AgentSkillOS: An Operating System for Agent Skills

The agent skill ecosystem is exploding - over 200,000+ skills are now publicly available. But with so many options, how do you find the right skills for your task? And when one skill isn’t enough, how do you compose and orchestrate multiple skills into a working pipeline?

AgentSkillOS is the operating system for agent skills - helping you discover, compose, and run skill pipelines end-to-end.

AgentSkillOS Architecture

Understanding the Architecture Diagram

The architecture diagram above illustrates the complete AgentSkillOS system, designed as a layered operating system for managing AI agent skills at scale. Let’s break down each component and understand how they work together.

Entry Points Layer

At the top of the architecture, we find three distinct entry points that make AgentSkillOS accessible to different user types and use cases:

  • Web UI: A browser-based graphical interface that provides visual workflow management, real-time execution monitoring, and human-in-the-loop intervention capabilities. This is ideal for developers who want visual feedback and control over skill orchestration.

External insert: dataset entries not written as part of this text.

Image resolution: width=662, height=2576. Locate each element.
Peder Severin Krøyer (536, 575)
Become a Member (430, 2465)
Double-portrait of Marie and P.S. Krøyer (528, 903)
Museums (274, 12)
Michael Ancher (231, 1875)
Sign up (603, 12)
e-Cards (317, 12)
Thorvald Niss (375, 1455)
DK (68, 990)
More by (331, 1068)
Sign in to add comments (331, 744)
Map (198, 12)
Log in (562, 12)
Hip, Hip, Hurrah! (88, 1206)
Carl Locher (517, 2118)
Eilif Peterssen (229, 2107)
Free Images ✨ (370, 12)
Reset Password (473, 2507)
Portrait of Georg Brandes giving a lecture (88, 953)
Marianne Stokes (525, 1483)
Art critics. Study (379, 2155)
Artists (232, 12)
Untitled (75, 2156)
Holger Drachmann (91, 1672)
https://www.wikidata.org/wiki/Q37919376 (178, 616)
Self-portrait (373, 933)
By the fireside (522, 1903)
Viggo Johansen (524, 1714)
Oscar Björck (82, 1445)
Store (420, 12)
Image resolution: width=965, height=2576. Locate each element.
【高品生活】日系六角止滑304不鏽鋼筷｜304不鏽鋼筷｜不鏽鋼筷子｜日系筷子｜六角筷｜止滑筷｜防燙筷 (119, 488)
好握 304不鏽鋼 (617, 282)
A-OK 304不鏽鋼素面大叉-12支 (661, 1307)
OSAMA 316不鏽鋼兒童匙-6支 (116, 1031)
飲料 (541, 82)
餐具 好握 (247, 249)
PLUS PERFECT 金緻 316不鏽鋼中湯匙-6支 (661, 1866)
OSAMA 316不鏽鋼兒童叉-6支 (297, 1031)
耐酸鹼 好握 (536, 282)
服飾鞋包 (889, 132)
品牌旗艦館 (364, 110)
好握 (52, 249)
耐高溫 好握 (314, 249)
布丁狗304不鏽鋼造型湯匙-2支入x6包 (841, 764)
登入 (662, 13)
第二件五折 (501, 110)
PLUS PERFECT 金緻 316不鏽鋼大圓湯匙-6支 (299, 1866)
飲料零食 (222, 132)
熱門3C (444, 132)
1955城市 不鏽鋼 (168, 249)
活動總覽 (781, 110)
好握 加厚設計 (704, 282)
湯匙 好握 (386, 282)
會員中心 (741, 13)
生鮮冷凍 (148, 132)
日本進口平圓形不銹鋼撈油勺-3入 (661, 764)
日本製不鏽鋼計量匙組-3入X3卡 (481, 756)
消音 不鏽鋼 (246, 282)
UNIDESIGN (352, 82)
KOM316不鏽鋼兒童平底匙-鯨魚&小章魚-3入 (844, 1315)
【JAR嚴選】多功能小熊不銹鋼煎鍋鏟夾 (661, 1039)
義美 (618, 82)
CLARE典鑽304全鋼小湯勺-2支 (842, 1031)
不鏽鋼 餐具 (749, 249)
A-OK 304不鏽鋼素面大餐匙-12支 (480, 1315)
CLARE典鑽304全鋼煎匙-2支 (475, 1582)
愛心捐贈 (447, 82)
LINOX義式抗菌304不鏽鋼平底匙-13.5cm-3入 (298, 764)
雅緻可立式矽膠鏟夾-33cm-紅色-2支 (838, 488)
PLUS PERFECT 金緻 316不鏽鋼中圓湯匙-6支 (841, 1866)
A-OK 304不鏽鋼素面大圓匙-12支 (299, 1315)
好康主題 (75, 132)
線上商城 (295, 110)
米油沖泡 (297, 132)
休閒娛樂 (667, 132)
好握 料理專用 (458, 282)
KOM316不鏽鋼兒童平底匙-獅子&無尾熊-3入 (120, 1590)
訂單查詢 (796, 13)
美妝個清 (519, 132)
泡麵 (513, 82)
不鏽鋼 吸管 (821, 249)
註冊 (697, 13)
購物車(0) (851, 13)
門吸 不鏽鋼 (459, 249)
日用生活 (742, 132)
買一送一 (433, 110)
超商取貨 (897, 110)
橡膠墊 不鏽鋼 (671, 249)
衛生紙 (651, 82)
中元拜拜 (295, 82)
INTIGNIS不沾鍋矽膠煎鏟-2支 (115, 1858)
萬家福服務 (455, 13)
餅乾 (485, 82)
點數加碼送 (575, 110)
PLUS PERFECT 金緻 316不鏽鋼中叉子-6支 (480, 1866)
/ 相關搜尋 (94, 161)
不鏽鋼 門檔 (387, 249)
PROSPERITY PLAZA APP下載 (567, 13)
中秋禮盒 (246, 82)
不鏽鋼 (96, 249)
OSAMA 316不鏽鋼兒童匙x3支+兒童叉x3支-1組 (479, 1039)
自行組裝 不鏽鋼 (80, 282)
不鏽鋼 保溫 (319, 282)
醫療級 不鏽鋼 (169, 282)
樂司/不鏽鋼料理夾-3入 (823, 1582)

  • Batch CLI: A command-line interface designed for automated, headless execution of multiple tasks. Perfect for CI/CD pipelines, scheduled jobs, or bulk processing scenarios where manual intervention isn’t needed.

  • Python API: A programmatic interface for developers who want to integrate AgentSkillOS directly into their applications. This enables custom workflows, embedded skill orchestration, and programmatic control over all system features.

Manager Layer: The Brain of Skill Discovery

The Manager Layer is responsible for discovering and selecting relevant skills from the vast skill pool. It implements two complementary approaches:

  • Tree-based Manager: This innovative approach organizes skills into a hierarchical capability tree. Instead of relying solely on semantic similarity, it navigates through skill categories and subcategories, enabling discovery of non-obvious but functionally relevant skills. For example, when searching for “image processing,” it might discover skills in “data visualization” or “document generation” that could enhance the workflow.

  • Vector-based Manager: A traditional semantic search approach using embedding models. Skills are converted to vector representations, and similarity search finds the closest matches. This is fast and effective for known skill patterns but may miss creative combinations.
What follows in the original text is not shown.